● PROMPT
Retype the entries below exactly, dropping the images.

==================================================

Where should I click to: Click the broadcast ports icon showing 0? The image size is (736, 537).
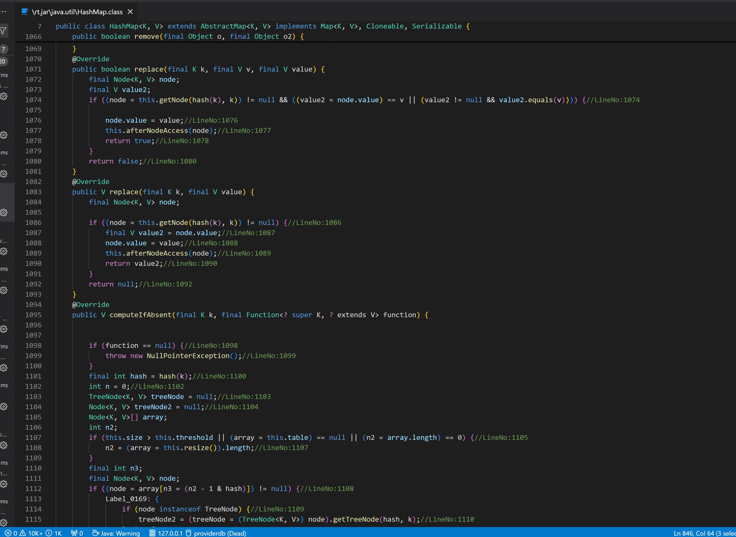[77, 533]
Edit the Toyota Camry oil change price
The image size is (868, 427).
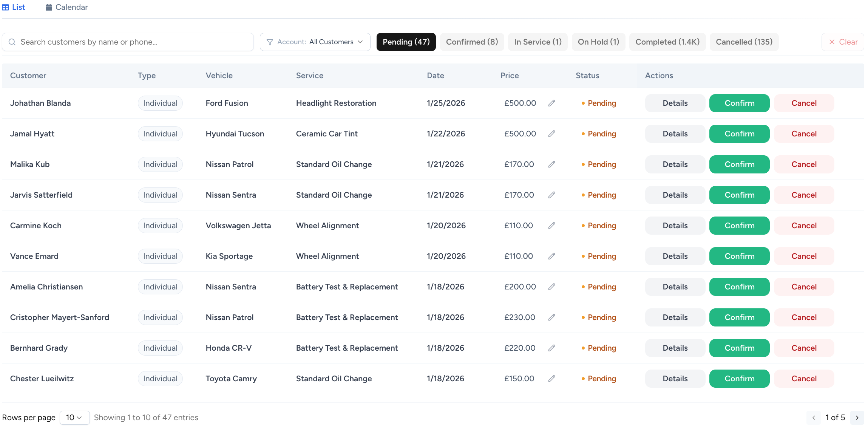[x=551, y=378]
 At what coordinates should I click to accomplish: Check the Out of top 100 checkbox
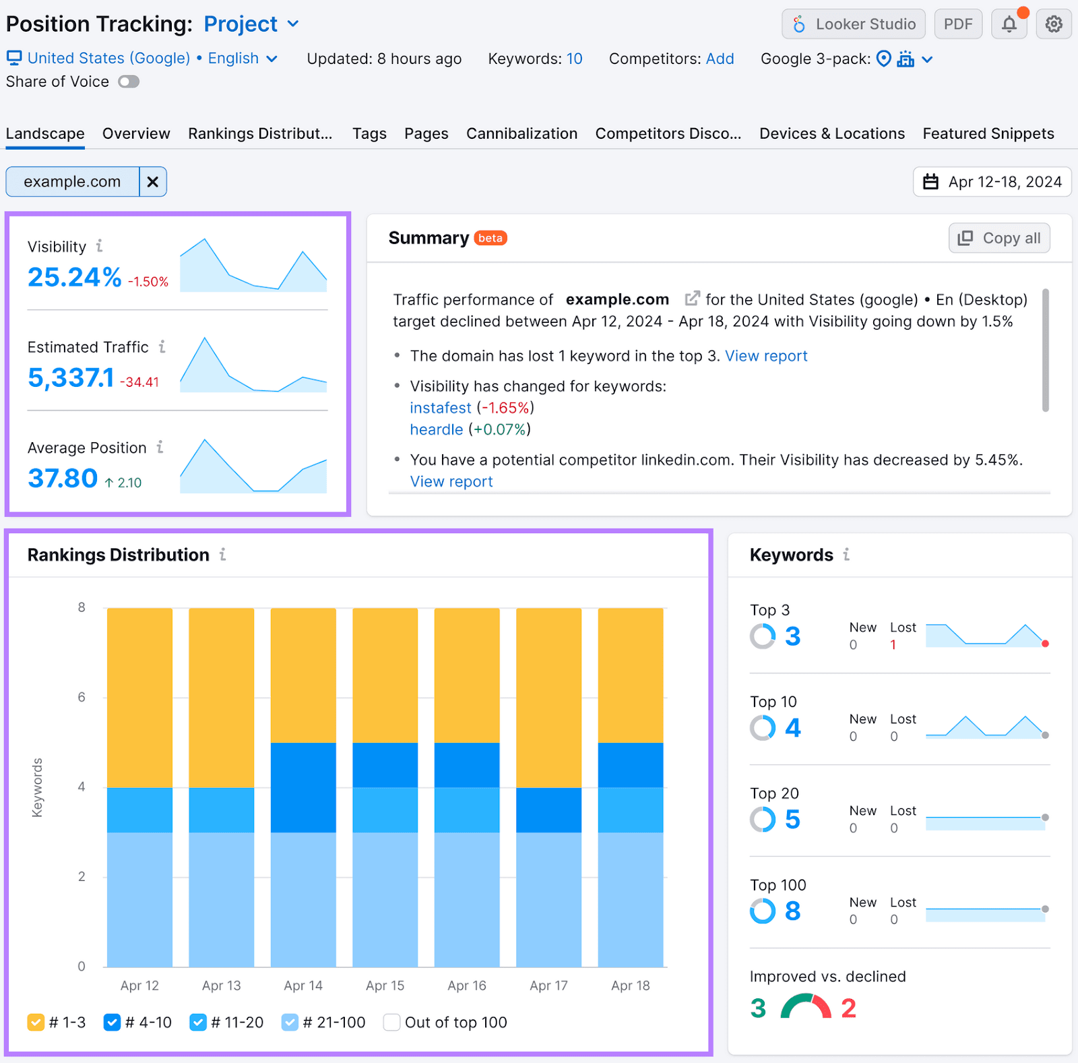coord(391,1022)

==================================================

● RESULT OF THE TASK
Where should I click to: Click the broadcast ports icon showing 0? The image size is (736, 537).
[77, 533]
Edit the Toyota Camry oil change price
The image size is (868, 427).
[x=551, y=378]
 At what coordinates should I click to accomplish: Check the Out of top 100 checkbox
coord(391,1022)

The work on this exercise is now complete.